Wieder müssen die außenpolitischen Rücksichten herhalten, um eine radikale innere Entseuchung zu verhindern. Gewiß ist die Erregung draußen nicht gering. Besonders in Amerika schlägt man harte Register an. Verklungen ist Herrn Schurmanns »Old Heidelberg, dear city«, vergessen das Verbrüderungskarmen beim Fliegerempfang – wären sie am vergangenen Montag angekommen, es hätte eine selbst Hünefelds Monokel erschütternde Szene gegeben –, und in den new yorker Blättern findet man bedenkliche Reminiszenzen an die Zeit des »Lafayette, wir kommen!« Eine eindringliche Demonstration gegen die neuerdings beliebte Überbewertung von gesellschaftlichen Ereignissen internationalen Charakters. Die neue Internationale der Festessen wird auch nicht schaffen, was die der Darbenden versäumte.

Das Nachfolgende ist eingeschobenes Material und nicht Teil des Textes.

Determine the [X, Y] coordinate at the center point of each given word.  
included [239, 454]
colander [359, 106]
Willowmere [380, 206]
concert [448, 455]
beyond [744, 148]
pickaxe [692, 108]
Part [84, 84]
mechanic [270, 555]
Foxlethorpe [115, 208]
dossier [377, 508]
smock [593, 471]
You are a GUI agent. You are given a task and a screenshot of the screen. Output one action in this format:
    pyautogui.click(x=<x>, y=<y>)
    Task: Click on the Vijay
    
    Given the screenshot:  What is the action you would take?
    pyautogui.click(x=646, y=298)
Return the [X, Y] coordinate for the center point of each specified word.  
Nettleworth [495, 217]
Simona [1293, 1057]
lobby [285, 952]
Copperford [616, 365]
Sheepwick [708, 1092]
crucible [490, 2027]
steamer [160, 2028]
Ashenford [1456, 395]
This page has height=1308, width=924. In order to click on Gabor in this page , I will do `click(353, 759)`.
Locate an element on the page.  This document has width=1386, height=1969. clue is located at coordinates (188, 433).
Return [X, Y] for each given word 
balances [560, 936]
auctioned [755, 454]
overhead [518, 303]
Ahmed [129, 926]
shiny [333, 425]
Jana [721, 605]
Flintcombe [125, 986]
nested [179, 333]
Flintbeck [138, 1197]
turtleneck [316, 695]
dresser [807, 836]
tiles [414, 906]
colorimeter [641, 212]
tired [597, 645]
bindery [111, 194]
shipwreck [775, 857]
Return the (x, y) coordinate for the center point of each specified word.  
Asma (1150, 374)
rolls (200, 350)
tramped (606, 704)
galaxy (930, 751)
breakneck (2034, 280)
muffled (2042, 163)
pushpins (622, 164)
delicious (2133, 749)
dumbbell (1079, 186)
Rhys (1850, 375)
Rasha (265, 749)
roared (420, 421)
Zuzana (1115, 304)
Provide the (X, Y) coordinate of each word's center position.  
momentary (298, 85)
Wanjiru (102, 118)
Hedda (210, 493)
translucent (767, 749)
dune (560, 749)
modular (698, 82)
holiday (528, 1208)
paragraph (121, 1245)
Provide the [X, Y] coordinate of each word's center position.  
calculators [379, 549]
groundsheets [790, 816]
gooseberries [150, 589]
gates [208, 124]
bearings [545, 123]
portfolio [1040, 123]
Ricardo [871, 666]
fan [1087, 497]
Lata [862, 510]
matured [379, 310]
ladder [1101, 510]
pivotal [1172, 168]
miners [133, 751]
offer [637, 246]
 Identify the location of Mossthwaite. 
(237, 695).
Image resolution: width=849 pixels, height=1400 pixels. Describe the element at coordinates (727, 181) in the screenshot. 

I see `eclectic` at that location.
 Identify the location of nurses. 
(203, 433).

Wenn aber jetzt drüben gleich nach Völkerbundskontrolle verlangt wird – mit Verlaub, meine Herren, [woher] bezöge der Völkerbund die moralische Legitimation, dies Richteramt auszuüben? Und sind nicht auch amerikanische Firmen als Abnehmer dieser Handelsware benannt worden? Es bleibt nur der Appell an den Völkerbund, das allgemeine Verbot zur Herstellung von Kampfgasen endlich auszusprechen. Deutschland aber hat die Pflicht, unabhängig von dem, was die Andern tun und sagen, den letzten Ursachen der hamburger Katastrophe nachzugehen. Kein Zufall, daß die grade in diesem Hafen eintrat, denn hier ist seit geraumer Zeit ein Hauptstapelplatz des internationalen Waffenschmuggels. Und auch die glücklichen Inhaber dieser Gastanks wußten wohl, warum sie sich nach Hamburg wandten, wo ihnen die hanseatische Munificenz nicht nur einen Lagerplatz zur Verfügung stellte, sondern auch weitherzige Aufsicht zukommen ließ. Wenn man bestimmten Gerüchten Glauben schenken darf, hat das Gas wiederholt den Besitzer gewechselt, und einer davon soll ein bekannter Inflationsmagnat gewesen sein, dessen politischer Ehrgeiz ihn in sehr hohe Regionen brachte. Dieser Gute soll einmal in Freundeskreisen das Rätselwort fallen gelassen haben: »Gestern habe ich 40 Kühe bezahlen müssen ...«, und erst viel später dämmerte den Hörern der Sinn auf, als sie erfuhren, daß er ein jüngst aufgekauftes militärisches Lager wieder abgestoßen habe.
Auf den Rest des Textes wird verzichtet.